I'm hunting for a good book to read. As usual, I have something very specific in mind, but I don't know what these specifications are. I do know, however, that I will know it when I see it. I know what I want and I know what I don't want. I've already been introduced to a number of books which have sadly fallen short. (My sister took offense at the last book I rejected. I still can't say exactly why I didn't like it.) The last good book I've read was perfect... challenging, funny, engaging, and eye-opening. Is that too much to ask? So I imagine myself with the entire bookstore as my boon, reading books at random, devouring entire sections at a time, picking through pages like a child skipping through a field of wildflowers... (speed reading isn't turning out to be spectacular... it turns out I actually like to read at my current pace. I'm trying to apply it only to required reading now.)

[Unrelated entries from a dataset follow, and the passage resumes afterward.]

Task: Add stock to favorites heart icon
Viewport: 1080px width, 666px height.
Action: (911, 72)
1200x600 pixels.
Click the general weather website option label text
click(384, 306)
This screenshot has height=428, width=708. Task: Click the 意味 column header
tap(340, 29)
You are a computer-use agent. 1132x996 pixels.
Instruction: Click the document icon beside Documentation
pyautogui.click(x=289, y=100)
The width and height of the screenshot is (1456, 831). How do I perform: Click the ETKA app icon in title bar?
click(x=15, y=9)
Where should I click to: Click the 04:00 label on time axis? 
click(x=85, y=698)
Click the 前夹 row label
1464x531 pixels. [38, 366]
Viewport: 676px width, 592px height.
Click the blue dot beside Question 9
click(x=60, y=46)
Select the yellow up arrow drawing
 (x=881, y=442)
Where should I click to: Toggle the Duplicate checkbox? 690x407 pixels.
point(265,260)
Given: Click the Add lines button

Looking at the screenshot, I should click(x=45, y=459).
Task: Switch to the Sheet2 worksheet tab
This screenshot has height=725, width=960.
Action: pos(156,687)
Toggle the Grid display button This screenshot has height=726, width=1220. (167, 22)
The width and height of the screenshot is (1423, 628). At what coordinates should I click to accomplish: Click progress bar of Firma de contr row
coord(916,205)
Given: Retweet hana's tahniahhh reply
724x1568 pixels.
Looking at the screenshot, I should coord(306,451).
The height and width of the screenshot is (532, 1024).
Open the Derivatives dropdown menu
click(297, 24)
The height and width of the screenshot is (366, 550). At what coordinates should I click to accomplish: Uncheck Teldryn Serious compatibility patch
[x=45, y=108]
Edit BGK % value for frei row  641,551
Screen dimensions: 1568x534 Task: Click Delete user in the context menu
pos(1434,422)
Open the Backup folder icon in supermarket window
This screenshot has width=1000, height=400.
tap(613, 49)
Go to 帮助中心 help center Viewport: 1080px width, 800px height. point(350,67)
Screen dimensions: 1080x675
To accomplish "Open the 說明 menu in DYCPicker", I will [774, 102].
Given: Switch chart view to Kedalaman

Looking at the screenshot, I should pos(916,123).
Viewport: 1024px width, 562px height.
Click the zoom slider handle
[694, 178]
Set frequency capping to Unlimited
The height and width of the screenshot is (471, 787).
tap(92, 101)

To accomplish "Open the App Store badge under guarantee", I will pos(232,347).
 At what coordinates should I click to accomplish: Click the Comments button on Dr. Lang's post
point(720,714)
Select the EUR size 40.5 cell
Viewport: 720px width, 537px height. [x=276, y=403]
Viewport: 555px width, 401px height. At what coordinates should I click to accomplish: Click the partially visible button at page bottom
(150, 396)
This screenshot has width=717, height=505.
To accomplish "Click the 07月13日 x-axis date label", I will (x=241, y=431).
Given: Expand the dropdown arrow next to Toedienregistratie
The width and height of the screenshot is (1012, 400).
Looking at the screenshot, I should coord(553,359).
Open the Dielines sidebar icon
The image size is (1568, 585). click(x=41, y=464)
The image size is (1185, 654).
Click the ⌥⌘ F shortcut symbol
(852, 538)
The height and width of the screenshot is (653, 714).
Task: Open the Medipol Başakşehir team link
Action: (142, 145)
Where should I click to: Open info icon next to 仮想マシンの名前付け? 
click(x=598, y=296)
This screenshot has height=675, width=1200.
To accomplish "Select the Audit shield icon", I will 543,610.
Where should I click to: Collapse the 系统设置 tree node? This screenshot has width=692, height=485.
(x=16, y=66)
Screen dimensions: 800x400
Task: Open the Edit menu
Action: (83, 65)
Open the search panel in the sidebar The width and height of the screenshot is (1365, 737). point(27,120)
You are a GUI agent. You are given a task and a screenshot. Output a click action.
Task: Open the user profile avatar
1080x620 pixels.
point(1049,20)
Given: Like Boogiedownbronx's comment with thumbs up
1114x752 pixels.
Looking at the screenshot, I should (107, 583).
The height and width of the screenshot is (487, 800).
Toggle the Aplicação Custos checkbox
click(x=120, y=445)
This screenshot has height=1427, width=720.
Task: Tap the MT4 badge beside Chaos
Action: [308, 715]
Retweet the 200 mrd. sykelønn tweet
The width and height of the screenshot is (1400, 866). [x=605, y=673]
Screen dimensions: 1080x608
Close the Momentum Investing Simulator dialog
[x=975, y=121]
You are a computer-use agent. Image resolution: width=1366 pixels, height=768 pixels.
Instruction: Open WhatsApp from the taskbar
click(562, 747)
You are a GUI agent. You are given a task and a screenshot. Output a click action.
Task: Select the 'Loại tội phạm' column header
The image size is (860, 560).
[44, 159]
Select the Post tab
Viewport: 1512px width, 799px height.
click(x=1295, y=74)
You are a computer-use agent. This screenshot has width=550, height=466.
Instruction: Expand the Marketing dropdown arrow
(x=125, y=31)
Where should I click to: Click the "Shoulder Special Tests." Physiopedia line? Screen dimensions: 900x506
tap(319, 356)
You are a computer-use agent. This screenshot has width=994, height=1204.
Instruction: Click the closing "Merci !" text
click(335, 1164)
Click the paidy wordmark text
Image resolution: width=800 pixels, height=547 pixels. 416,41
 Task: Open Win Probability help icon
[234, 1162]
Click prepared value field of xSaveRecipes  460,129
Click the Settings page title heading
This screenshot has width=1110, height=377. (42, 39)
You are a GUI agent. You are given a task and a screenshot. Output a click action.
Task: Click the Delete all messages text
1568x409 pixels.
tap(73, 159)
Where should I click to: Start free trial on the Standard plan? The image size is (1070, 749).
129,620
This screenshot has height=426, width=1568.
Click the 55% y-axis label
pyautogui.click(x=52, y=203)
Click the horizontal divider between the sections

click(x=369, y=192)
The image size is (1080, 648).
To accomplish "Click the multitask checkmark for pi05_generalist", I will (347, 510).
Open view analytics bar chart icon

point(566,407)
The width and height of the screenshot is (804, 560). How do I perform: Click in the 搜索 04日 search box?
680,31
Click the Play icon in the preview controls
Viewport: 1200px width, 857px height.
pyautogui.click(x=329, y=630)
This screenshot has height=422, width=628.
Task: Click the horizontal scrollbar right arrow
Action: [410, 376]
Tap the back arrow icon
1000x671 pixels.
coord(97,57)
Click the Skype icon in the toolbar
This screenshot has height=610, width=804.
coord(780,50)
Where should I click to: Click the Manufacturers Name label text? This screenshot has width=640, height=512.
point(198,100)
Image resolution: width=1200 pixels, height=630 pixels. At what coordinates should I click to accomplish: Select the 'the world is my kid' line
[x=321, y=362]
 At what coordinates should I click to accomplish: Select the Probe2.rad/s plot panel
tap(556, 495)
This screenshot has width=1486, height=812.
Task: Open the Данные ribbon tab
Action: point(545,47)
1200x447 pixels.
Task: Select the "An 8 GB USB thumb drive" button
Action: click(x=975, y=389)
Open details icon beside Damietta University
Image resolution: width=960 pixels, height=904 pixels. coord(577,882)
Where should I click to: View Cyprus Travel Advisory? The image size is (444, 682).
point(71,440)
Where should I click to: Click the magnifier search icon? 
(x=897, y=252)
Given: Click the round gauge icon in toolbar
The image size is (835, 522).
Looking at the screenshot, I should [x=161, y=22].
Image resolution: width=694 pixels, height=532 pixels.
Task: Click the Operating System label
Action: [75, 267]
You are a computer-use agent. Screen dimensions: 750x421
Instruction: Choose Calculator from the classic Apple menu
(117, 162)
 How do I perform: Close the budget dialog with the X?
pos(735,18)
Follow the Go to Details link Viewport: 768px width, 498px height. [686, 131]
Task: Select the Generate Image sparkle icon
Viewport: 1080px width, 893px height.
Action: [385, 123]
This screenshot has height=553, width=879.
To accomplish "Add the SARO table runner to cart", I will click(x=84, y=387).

I've been hanging out with some other mommies as I've accompanied my sister and nephew to various meetups. I suppose if you don't have a social network, you create one. There's this one little girl who is the most adorable thing. She's only two, and a sliver of a thing, and yet there is a twinkle in her eye which cracked me up as soon as I met her. She waves at planes, and when one few noisily overhead, she pointed, saying, "Look! Airplane!" I noted that it was a little noisy. I could almost hear the neurons crackling in her head as she considers my observation. She smiles. "Yeah. It's a noisy airplane." Apparently one day, her and another mom was looking through a book. "Look, it's a whale," the mom said, pointing to a picture. "It's a hump-back whale, Miss. Christine," the child corrected.
Cracks me up! For some reason I absolutely love being around kids who think. It completely and totally tickles me. I try my best to encourage this kind of curiosity and real-time application. One time, one of my students was sitting in my office with me, and I noticed him observing my bamboo plant, which is in a glass vase that has pebbles on the bottom. The light was shining through the window into the glass, and he asked me to turn the plant. I like the angle at which the plant is, but I suspected he was in some thought process so I obliged. He muttered something about the angle of refraction not being right, and even though I suspected he was doing it just to please me, I nearly threw my arms around him. If there was an award for Oh-So-Awesome, I would've given it to him right then and there. But instead I just grinned and told him, "that was awesome!"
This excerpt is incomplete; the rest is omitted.